Machine learning demands data quality

Our own definition of data which pass the data quality test is that they can do not solely what they were designed to do but other, new things as well. These are data you can trust. This is particularly important in machine learning and the artificial intelligence which it drives because the Machine Learning programme may well want to do things it has not specifically been programmed to do but only if the data quality allows it to.

While artificial intelligence will always have a place in processing big data so enormous that even a large team of humans would be unable to process them in the time-frame available, not having the data quality which allows these programmes to innovate seems to be to negate their very purpose. For instance, once machine learning programmes have mastered and understood the big data in a way that no human has been able to do, their innovations may appear obvious, at least to them, and will ultimately be entirely based on the logic of the algorithms which programme them but the human programmers may, in the design phase, and not having mastered the complexities of the big data, have no idea what innovations the machine learning programmes will have in mind when they are released and set to work.

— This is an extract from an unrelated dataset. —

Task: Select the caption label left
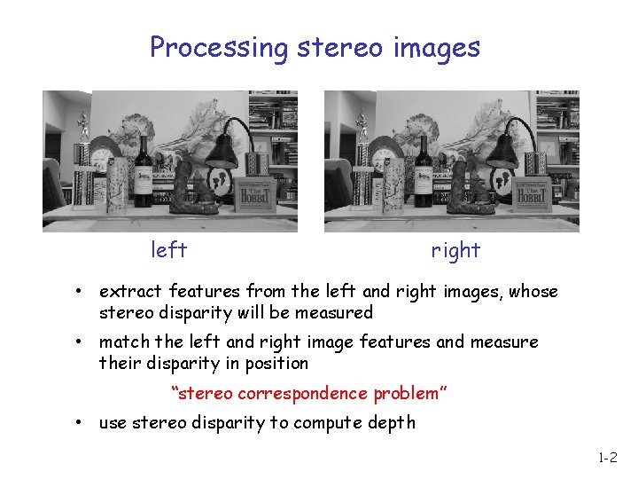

Data quality is the heart of machine learning

This is why data quality is so important and will remain at the heart of Machine Learning, at least for the foreseeable future. In order to achieve this data quality, businesses tend to either go for an internal data lake, a single repository where all the data is stored within the confines of the organization, or else they will use some type of cloud system in order to achieve the same goal. To give some idea of what a data lake might look like for a big organization, a large bank recently employed 150 people over a 2-year period simply in order to build them a data lake, with most of that time and effort spent in ensuring the data quality in the data lake was correct. Banks, like many other commercial organizations, will use data from multiple sources, which create not merely mismatching problems but also problems of inaccuracy. There are rarely cast-iron guarantees that the data you want to put in your data lake, often on a daily basis, is accurate in itself, and a single mistake can have disastrous consequences, messing up thousands of other pieces of data unless it is rectified by cleansing into quality data. Data lakes full of poor quality data are so common they even have their own name, a data swamp.

Using Spotless to ensure your data lake works seamlessly

Take a look at our introduction to using our browseable API. You can also test our API on your my filters page though you will need to be logged in first to see this. You can also view our videos on data cleaning an EPG file and data cleaning a genre column which explain how to use our API. You can sign-up to Spotless Data using your email address, Facebook, Google or GitHub accounts.

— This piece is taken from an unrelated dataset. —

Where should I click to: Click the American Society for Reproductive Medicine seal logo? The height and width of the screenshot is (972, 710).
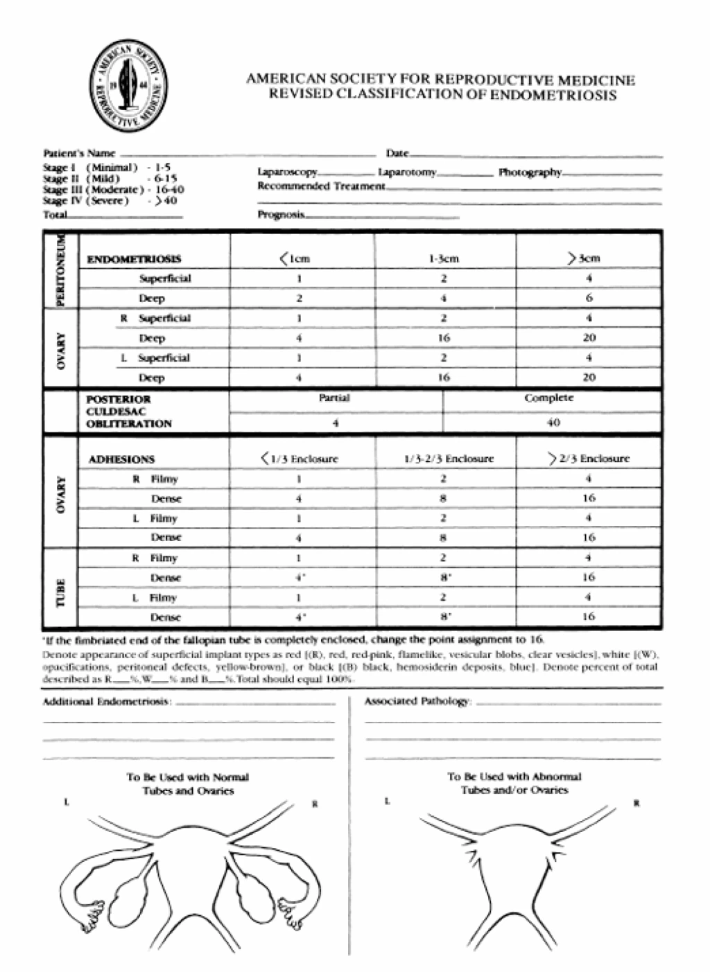click(128, 89)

In order to help you demonstrate for yourself how smoothly our API works we are giving away 500Mb of free data cleansing to each new customer.

We guarantee your data remain secure and not available to any 3rd parties during the time they are in our care. If problems with the data cleansing process do come up, an automated flag alerts our data scientists who will then manually review the problem and, if necessary, contact you via your log-in details to resolve the issue together.

Here is a quick link to our FAQ. You can also check out our range of subscription packages and pricing. If you would like to contact us you can speak to one of our team by pressing on the white square icon with a smile within a blue circle, which you can find in the bottom right-hand corner of any of the web pages on our site.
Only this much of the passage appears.